» **WHAT YOU WILL DO**
Only one span of the listing below should come back. It runs from the line with "Bangla Culture and" through the line with "Accessibility (253, 2444)", and each of its lines must be reproduced exactly.

» **MATERIAL FOR THIS EXERCISE**
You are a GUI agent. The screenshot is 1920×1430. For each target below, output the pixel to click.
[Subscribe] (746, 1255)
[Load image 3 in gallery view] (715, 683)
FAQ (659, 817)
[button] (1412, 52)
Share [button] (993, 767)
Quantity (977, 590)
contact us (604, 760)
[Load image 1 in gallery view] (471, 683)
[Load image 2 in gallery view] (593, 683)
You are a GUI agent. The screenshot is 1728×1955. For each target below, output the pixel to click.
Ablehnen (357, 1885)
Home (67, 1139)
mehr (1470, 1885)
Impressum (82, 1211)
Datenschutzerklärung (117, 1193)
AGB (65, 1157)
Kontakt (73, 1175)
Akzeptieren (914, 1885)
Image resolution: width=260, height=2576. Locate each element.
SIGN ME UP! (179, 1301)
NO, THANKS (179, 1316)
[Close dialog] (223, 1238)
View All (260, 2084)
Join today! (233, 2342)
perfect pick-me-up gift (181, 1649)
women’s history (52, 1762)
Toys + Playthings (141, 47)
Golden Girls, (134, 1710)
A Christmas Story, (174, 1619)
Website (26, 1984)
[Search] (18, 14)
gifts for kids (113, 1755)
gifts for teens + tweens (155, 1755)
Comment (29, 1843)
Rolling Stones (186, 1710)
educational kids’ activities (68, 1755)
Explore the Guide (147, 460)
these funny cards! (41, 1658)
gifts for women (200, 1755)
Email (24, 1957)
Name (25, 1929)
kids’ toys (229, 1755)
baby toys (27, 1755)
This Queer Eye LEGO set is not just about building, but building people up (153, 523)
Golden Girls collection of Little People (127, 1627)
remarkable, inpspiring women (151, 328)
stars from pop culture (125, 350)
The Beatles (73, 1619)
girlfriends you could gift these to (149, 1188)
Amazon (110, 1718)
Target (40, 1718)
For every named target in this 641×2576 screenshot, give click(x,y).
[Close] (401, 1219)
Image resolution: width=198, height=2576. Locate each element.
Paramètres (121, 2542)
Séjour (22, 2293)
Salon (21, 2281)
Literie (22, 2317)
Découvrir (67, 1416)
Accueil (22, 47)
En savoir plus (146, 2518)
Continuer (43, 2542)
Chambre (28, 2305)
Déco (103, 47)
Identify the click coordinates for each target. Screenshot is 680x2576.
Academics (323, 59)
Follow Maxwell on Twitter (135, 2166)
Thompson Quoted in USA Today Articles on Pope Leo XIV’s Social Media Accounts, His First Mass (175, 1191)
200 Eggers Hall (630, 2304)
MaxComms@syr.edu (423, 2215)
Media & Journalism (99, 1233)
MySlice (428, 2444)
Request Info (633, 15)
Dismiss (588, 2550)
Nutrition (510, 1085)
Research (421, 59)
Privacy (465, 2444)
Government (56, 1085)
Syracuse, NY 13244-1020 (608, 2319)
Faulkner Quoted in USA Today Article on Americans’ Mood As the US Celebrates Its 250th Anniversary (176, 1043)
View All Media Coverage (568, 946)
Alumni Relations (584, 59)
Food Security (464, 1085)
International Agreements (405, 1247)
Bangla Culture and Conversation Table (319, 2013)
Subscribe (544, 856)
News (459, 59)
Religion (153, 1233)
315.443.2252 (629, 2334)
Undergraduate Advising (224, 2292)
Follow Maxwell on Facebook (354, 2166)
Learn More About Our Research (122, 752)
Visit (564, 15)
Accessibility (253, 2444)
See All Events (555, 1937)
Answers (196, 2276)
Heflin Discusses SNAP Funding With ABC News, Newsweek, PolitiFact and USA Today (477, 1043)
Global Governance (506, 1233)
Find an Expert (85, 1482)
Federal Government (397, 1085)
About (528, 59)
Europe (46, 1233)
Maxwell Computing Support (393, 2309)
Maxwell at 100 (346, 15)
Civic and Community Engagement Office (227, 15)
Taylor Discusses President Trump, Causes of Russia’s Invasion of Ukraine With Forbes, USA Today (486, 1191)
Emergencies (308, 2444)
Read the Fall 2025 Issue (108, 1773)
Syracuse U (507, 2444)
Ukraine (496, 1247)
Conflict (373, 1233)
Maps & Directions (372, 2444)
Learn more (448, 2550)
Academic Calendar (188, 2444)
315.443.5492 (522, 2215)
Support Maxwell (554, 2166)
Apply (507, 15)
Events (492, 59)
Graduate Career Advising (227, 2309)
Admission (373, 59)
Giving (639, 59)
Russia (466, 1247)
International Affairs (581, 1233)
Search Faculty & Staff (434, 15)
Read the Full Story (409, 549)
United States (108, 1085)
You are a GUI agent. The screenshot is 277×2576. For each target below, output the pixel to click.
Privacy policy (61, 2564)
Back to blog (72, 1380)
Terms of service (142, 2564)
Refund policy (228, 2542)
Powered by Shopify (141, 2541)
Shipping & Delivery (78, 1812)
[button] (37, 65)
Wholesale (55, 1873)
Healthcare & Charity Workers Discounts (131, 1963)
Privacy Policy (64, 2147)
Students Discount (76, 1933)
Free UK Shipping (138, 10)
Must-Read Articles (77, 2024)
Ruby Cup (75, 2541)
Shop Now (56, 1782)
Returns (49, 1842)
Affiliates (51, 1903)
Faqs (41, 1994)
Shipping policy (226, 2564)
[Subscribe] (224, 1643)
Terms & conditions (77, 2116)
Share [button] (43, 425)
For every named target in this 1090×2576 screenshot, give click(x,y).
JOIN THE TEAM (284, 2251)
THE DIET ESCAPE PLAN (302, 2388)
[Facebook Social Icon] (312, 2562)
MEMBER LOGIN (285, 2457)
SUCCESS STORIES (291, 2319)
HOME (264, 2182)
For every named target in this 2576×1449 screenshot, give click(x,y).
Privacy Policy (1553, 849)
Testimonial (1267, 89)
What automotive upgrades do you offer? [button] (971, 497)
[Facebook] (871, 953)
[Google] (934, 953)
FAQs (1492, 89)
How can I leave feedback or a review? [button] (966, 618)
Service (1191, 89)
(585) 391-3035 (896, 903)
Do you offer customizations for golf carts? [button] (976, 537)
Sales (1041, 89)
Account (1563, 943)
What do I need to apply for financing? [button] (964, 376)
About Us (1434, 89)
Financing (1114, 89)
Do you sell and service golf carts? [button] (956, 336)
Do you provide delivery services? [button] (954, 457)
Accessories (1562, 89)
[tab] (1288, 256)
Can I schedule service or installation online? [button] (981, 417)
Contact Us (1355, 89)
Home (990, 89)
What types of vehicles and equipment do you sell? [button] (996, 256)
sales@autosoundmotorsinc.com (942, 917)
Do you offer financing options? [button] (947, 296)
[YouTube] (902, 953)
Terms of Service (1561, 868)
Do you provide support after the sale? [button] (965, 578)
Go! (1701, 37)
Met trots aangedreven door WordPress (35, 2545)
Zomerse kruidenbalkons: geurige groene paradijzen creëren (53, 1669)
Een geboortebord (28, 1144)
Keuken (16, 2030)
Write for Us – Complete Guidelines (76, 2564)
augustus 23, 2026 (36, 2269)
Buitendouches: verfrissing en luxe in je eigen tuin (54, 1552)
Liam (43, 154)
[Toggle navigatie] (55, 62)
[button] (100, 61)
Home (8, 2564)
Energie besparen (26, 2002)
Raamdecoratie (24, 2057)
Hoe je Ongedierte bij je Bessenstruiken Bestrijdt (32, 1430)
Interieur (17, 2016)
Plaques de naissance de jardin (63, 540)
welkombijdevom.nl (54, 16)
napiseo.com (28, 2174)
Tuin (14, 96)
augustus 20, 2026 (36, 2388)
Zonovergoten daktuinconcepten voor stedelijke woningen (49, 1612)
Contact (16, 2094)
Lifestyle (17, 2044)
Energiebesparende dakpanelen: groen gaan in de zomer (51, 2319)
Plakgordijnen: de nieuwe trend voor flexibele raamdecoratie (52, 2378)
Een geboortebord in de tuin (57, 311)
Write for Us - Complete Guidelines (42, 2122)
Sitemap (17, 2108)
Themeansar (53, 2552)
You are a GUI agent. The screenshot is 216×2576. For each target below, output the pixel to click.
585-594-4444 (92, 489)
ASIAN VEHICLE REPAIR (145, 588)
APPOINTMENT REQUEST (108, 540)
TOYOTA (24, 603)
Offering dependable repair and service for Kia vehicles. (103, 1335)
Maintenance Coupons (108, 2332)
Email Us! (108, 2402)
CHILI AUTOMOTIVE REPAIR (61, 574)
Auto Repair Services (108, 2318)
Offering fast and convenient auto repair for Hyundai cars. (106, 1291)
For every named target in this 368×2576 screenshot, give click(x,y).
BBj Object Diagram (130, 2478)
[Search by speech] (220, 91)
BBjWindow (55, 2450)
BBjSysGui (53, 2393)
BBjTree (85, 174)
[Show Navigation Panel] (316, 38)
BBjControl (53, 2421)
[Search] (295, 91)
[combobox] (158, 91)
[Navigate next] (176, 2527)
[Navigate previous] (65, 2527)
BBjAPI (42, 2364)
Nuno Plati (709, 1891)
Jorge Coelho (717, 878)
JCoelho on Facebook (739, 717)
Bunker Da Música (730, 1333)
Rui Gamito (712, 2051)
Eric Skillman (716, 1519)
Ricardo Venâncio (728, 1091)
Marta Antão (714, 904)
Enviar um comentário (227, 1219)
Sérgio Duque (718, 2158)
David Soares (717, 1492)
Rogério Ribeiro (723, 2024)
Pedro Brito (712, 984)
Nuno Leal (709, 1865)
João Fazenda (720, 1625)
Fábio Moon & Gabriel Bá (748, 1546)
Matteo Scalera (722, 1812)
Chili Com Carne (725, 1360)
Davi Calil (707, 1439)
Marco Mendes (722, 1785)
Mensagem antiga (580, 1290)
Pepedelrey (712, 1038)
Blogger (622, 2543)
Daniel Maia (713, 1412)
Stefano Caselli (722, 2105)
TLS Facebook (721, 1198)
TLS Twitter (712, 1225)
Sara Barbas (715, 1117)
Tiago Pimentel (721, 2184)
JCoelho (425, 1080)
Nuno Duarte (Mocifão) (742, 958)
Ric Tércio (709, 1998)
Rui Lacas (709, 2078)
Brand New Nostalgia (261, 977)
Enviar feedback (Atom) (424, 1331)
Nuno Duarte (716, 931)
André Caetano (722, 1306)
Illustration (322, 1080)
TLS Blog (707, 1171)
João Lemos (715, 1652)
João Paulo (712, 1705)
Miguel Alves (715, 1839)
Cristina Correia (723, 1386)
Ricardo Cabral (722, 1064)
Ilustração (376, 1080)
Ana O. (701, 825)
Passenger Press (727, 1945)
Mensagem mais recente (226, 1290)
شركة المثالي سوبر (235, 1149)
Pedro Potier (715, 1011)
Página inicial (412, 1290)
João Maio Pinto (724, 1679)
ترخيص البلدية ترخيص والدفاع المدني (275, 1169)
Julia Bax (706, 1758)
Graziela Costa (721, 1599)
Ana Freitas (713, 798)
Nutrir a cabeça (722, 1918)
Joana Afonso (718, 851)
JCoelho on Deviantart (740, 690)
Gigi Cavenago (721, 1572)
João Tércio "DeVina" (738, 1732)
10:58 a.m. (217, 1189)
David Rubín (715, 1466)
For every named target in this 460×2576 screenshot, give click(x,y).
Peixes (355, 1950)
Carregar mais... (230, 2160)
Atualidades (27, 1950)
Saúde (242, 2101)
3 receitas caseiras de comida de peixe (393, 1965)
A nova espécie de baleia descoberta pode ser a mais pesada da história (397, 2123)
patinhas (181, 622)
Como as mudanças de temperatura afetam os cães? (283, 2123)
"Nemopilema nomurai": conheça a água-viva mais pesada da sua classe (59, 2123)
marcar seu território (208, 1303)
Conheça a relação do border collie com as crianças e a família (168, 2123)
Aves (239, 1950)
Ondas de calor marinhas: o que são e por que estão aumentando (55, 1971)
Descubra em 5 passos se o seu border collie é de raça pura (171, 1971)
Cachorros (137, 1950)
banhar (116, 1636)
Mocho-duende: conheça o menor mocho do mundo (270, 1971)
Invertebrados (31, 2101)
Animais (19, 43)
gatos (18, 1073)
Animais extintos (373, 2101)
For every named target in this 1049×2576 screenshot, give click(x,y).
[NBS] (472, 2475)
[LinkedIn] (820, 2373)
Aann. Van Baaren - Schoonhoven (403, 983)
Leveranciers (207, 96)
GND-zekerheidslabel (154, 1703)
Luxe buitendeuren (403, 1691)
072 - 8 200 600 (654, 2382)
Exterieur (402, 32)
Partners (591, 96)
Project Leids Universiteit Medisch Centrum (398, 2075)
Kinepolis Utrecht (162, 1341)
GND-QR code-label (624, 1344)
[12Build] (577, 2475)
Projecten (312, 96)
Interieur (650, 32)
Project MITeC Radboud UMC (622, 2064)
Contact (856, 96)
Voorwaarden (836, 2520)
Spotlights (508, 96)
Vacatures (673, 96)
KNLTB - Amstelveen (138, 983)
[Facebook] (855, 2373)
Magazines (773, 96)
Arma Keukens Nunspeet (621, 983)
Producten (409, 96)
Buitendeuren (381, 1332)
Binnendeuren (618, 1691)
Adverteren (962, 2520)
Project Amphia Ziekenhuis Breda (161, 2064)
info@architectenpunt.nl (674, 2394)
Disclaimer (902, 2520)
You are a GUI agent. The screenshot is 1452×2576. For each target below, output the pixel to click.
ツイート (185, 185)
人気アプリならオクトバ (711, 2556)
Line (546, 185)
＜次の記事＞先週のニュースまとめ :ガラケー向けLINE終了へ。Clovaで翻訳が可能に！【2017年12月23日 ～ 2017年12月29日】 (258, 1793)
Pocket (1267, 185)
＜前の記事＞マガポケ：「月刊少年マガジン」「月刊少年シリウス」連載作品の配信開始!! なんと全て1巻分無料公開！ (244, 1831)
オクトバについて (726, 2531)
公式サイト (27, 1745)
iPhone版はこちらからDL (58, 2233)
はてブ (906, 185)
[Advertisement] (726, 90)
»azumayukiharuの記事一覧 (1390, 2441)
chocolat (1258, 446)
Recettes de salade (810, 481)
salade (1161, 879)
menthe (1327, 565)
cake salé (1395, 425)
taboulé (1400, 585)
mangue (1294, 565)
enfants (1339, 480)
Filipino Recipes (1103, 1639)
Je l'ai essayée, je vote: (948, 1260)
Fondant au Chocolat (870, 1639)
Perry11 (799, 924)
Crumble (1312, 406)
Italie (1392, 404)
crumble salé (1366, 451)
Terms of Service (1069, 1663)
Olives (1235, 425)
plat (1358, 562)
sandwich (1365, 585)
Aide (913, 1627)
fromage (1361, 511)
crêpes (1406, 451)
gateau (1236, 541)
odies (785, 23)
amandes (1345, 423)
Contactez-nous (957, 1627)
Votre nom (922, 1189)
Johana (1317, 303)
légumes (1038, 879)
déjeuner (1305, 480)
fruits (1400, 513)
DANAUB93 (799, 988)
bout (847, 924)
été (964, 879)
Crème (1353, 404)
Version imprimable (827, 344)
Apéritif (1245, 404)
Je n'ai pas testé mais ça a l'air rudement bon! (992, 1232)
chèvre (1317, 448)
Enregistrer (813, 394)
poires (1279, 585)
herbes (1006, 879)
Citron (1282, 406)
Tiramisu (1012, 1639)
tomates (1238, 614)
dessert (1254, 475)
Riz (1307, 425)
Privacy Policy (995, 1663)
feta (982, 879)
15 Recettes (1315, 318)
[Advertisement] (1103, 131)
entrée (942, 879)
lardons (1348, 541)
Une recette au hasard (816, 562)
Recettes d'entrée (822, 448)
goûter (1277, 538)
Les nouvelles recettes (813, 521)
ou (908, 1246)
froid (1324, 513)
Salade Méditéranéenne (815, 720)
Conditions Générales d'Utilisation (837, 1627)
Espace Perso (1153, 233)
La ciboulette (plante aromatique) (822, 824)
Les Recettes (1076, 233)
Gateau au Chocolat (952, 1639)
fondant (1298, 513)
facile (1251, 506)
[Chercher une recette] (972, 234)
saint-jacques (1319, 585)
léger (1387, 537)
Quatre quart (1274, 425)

» **RESPONSE**
Bangla Culture and Conversation Table (319, 2013)
Subscribe (544, 856)
News (459, 59)
Religion (153, 1233)
315.443.2252 (629, 2334)
Undergraduate Advising (224, 2292)
Follow Maxwell on Facebook (354, 2166)
Learn More About Our Research (122, 752)
Visit (564, 15)
Accessibility (253, 2444)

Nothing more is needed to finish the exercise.